Where Carbon Gets Stored
The removal side of carbon neutrality depends on places and technologies that can pull CO₂ from the air and keep it locked away. Biological storage includes forests, peat marshes, and coastal wetlands, which are particularly effective at holding carbon. Trees store it in their bark and root systems. Coastal ecosystems capture what’s called blue carbon, atmospheric CO₂ absorbed by oceans and wetland habitats.
Technological approaches include machines that filter CO₂ directly from ambient air and inject it into underground geological formations. These systems can store carbon for thousands of years, making them far more permanent than a tree plantation, but they currently operate at small scale and high cost. Most carbon neutrality strategies today lean heavily on biological storage, though the direction of climate policy is pushing toward engineered solutions for the long term.
Carbon Neutrality as Global Policy
The Paris Agreement, signed by nearly every nation, aims to limit global temperature rise to well below 2 degrees Celsius above pre-industrial levels, with an aspirational target of 1.5 degrees.
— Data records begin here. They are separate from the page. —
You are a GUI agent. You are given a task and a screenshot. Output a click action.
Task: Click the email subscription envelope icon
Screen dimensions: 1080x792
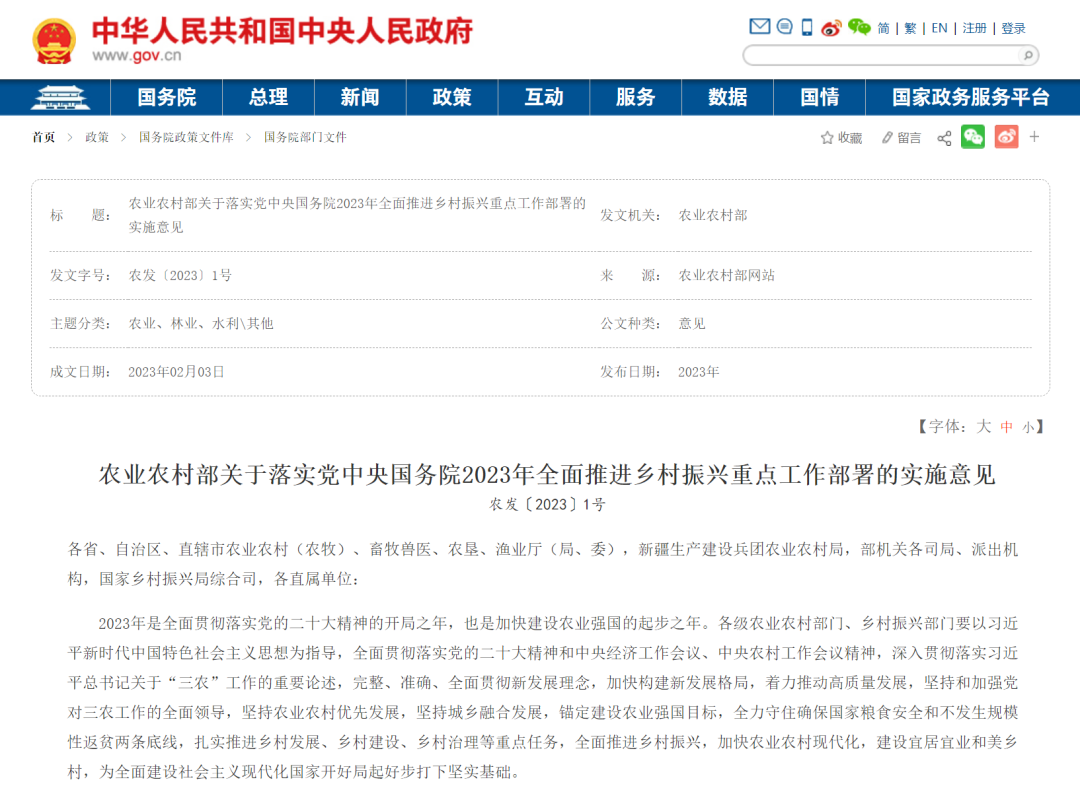pyautogui.click(x=760, y=27)
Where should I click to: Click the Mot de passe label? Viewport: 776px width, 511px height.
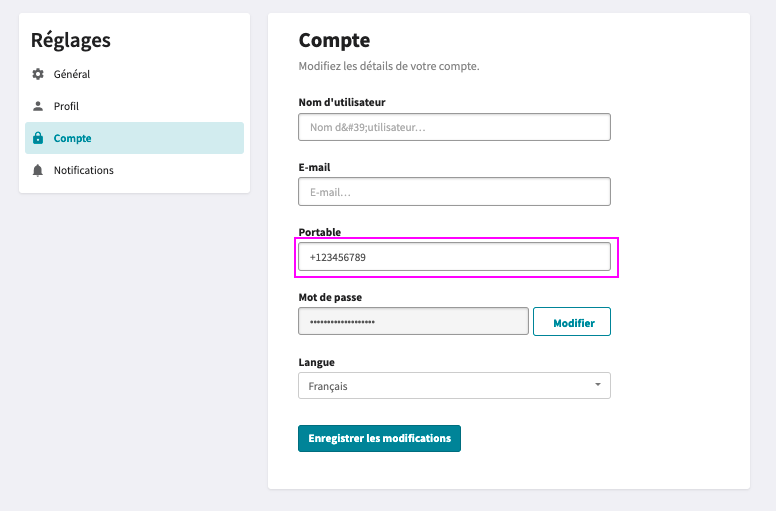click(330, 297)
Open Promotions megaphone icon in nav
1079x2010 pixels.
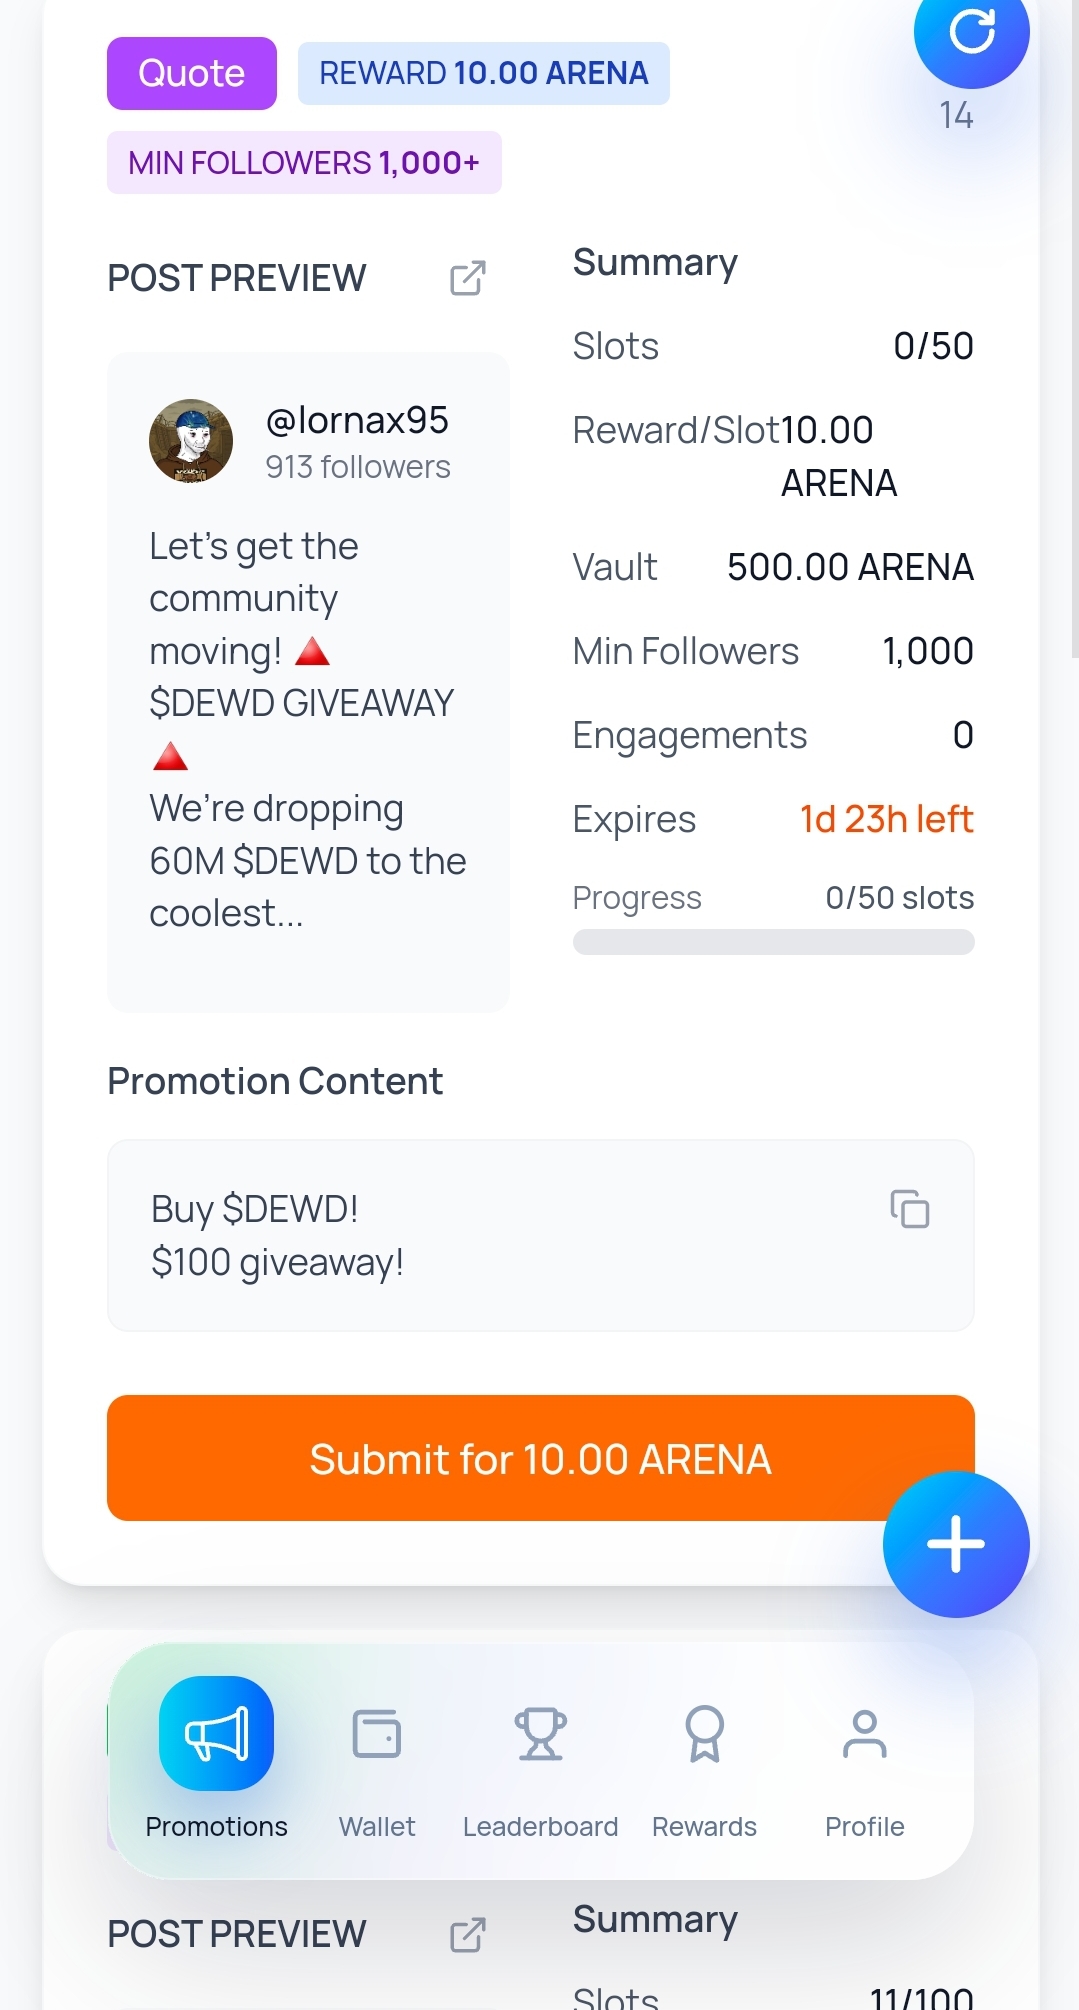216,1733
To get there, the agreement calls for reaching a balance between greenhouse gas emissions and removals in the second half of this century. That balance is, in effect, global carbon neutrality.
Dozens of countries have set mid-century net zero targets in response. The practical challenge is enormous. Global emissions need to peak as soon as possible and then decline rapidly. For developing countries, the agreement acknowledges that peaking will take longer, which means wealthier nations face pressure to move faster.
Why the Quality of Claims Matters
Carbon neutrality is not a regulated term in most countries. Any company can declare itself carbon neutral by purchasing cheap offsets of questionable quality. This has led to a wave of greenwashing accusations and, increasingly, regulatory action. The European Union and several other jurisdictions have begun restricting how companies can use terms like “carbon neutral” and “climate neutral” in marketing.
For consumers and investors trying to evaluate a carbon neutrality claim, the key questions are practical. Which emissions are included? What percentage has actually been reduced versus offset? What type of offsets are being used, and who verified them? A company that has cut 60% of its emissions and offsets the rest with verified removal credits is in a fundamentally different position than one that changed nothing and bought the cheapest avoidance credits available. Both could technically call themselves carbon neutral.
The direction of credible climate standards is clear: deep, real reductions first, with high-quality permanent removal reserved for the small share of emissions that truly can’t be eliminated. Carbon neutrality remains a useful concept, but only when the details behind the label hold up to scrutiny.